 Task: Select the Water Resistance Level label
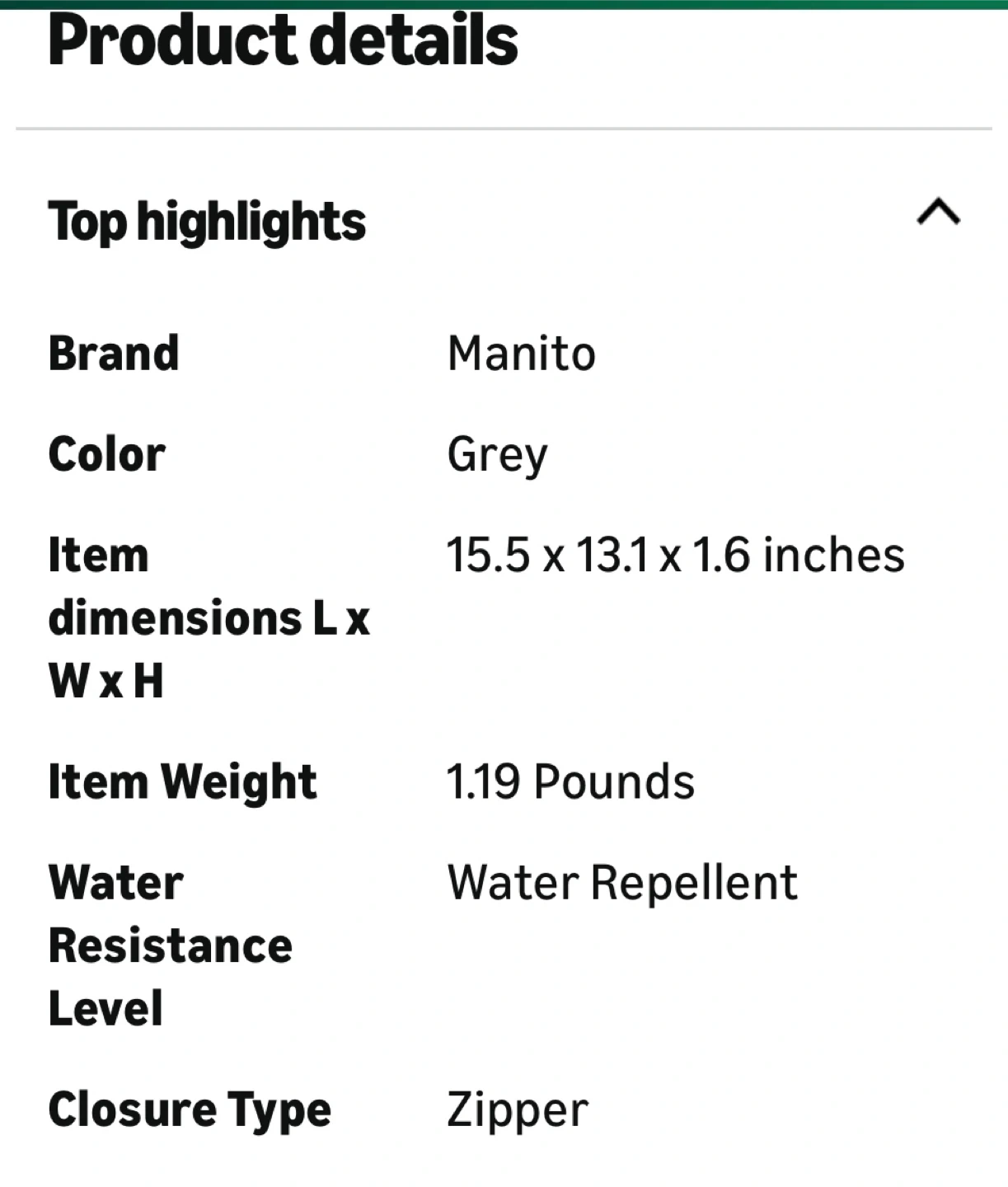[x=170, y=945]
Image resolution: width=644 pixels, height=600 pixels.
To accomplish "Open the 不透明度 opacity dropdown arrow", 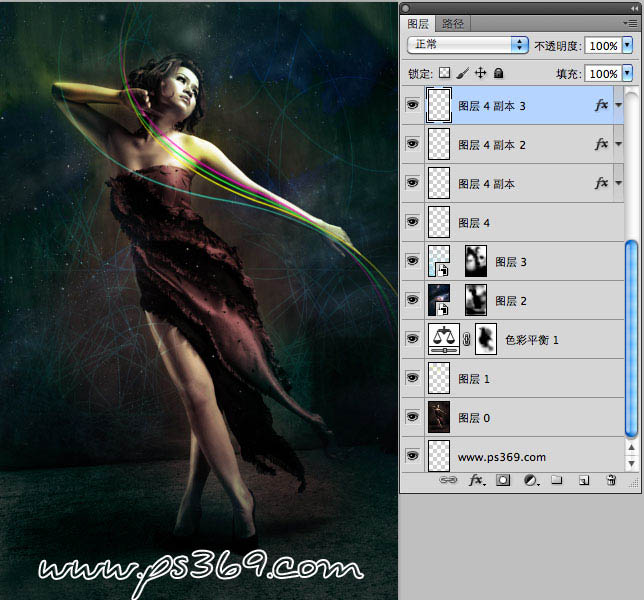I will (x=627, y=46).
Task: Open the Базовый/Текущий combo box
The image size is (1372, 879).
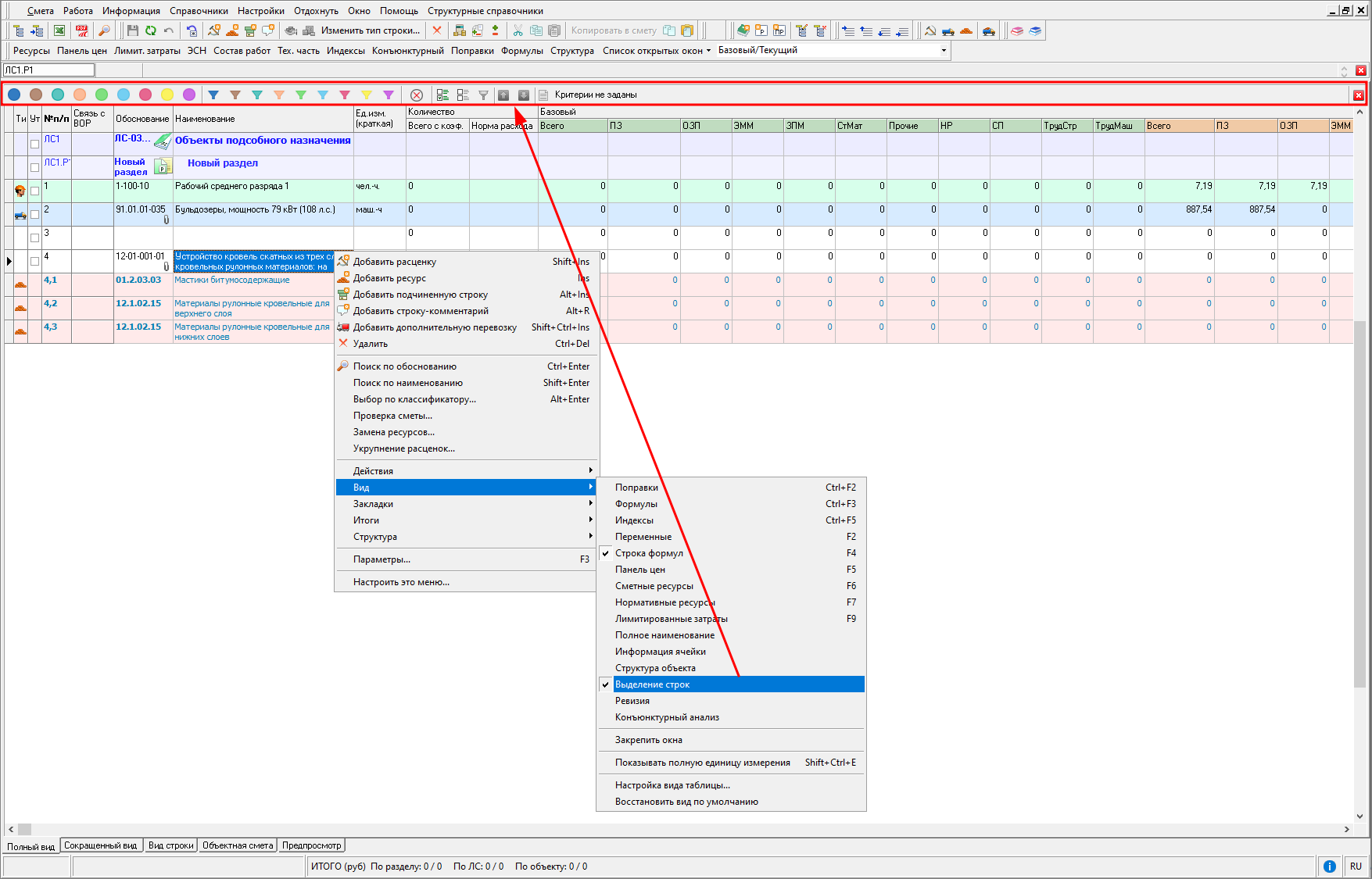Action: pos(944,50)
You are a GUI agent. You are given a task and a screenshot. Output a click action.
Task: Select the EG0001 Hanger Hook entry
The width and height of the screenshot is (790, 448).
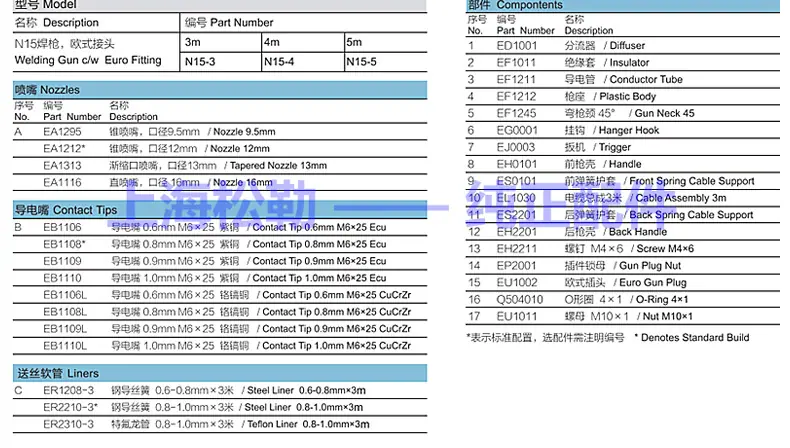pyautogui.click(x=516, y=131)
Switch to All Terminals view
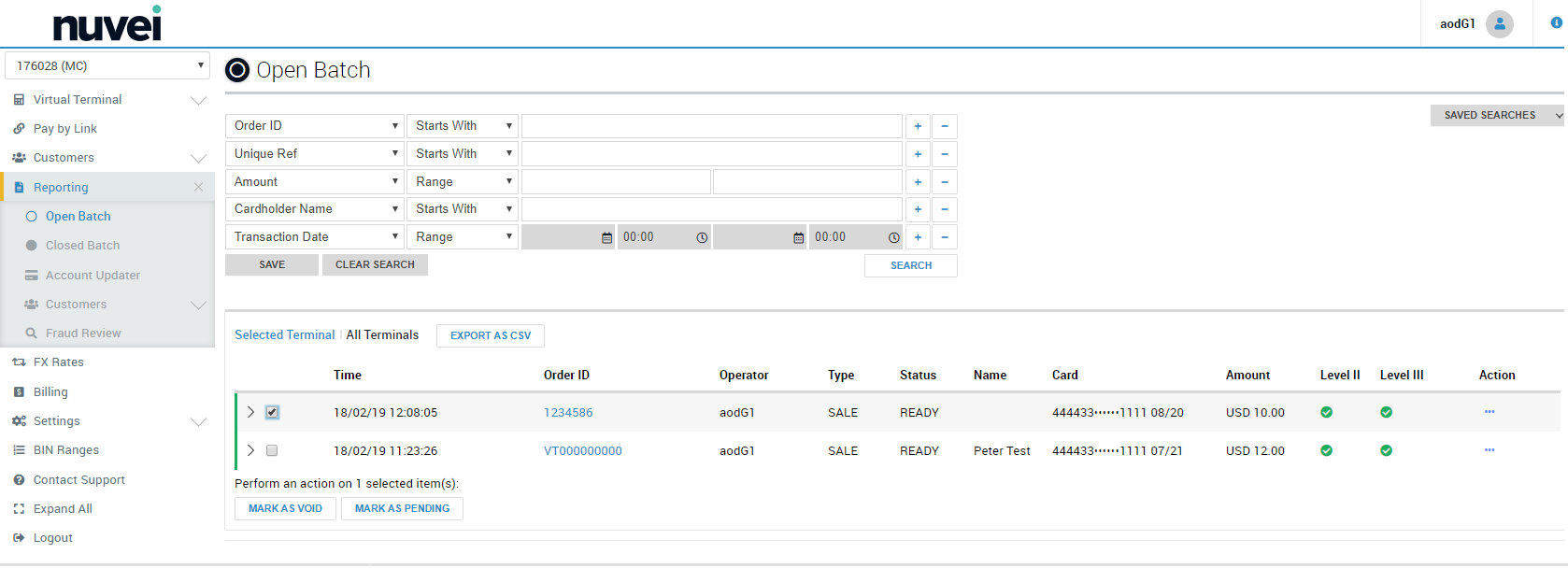The width and height of the screenshot is (1568, 568). (x=382, y=335)
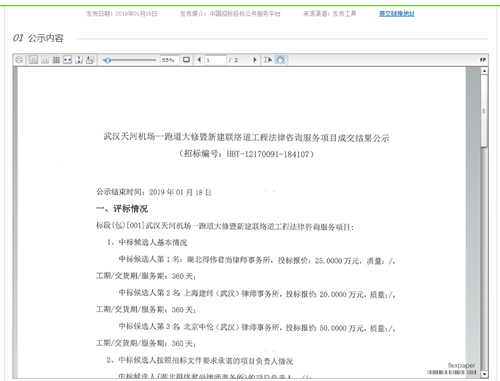The image size is (500, 381).
Task: Fit document to viewer width
Action: (67, 60)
========================================================================
Exercise brief
Reproduce the records above exactly, but only from the line containing "Task: Select the EG0001 Hanger Hook entry" through the last line, both included, and without any pictures.

Result
Task: Select the EG0001 Hanger Hook entry
The width and height of the screenshot is (790, 448).
pyautogui.click(x=516, y=131)
Switch to All Terminals view
The width and height of the screenshot is (1568, 568). (x=382, y=335)
The image size is (500, 381).
Task: Fit document to viewer width
Action: (67, 60)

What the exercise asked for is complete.